I actually don’t know the results of my last contest, but right now I placed on three out of five entries. Which, like I said, is just enough blue-ribbon and cash-prize appeal to keep me feeling like it was worthwhile.
By the time judging was complete on the first da, both my son and the leftover first-place popsicles were done. (I was too, but I’m hoping it wasn’t quite as visibly obvious.) When I first started entering the three categories of the soy foods special contest a few years ago, Brian was fairly offended. We’re dairy farmers, after all! While he still doesn’t eat my soy-full experiments, as a matter of principle of course, he’s at least given in to the fact that I’m going to try some things. I enjoy finding my creative space within some different parameters than usual, and honestly I really like tofu, soymilk, miso, and other soy-based products.
These popsicles — or rather, pop-soy-cles — actually include all three of my favorite soy elements. I missed the judges’ actual comments due to the doneness of the aforementioned two-year-old, but I was delighted to hear they found the flavor and texture all very appealing. I mean, I thought they were delicious, but we know that’s not always a good criterion.
So here’s the recipe for you to make your own judgments. I’d say you should at least try and give them a fair chance.

PBB Pop-soy-cles

My poor (or lucky?) child thinks popsicles are fruit and yogurt, and I love that I can give him such healthy, refreshing treats. These are definitely richer than our norm, but also chock full of protein and plant fats, so still a win — and so tasty and easy. If you don’t have a popsicle mold, you can try freezing these in dixie cups with a wooden craft stick down the center.
Prep tips: Clearly I won’t be mad if you use cow milk and regular granola, but the tofu really belongs here. If you have leftovers after filling your popsicle molds, just refrigerate the extra and enjoy a rich, nutty pudding!
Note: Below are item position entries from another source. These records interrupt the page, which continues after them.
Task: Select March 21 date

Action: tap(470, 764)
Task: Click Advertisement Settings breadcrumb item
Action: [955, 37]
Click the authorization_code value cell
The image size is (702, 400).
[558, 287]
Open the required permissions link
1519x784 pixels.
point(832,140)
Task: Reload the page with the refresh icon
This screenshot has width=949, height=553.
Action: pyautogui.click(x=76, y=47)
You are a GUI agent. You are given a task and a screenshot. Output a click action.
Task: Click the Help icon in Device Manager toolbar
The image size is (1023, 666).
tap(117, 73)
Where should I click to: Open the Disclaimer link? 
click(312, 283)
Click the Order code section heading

1 [16 oz] package of firm tofu
2 ripe bananas
¼ – ½ cup unsweetened soymilk, as needed
½ cup creamy peanut butter
½ teaspoon white miso
¼-½ cup brown sugar, to taste
½ cup soy-based granola

In a high-powered blender, blend tofu, 1 banana, soymilk, peanut butter, salt, and sweetener to taste, until completely smooth. Pulse in remaining 1 banana so that it’s incorporated but still chunky. Spoon into popsicle molds, layering in granola. Freeze until firm, at least a couple hours. Remove from molds whenever you want, and store popsicles in freezer.
When ready to serve, let popsicles sit at room temp for a few minutes, or microwave for a few seconds, to soften.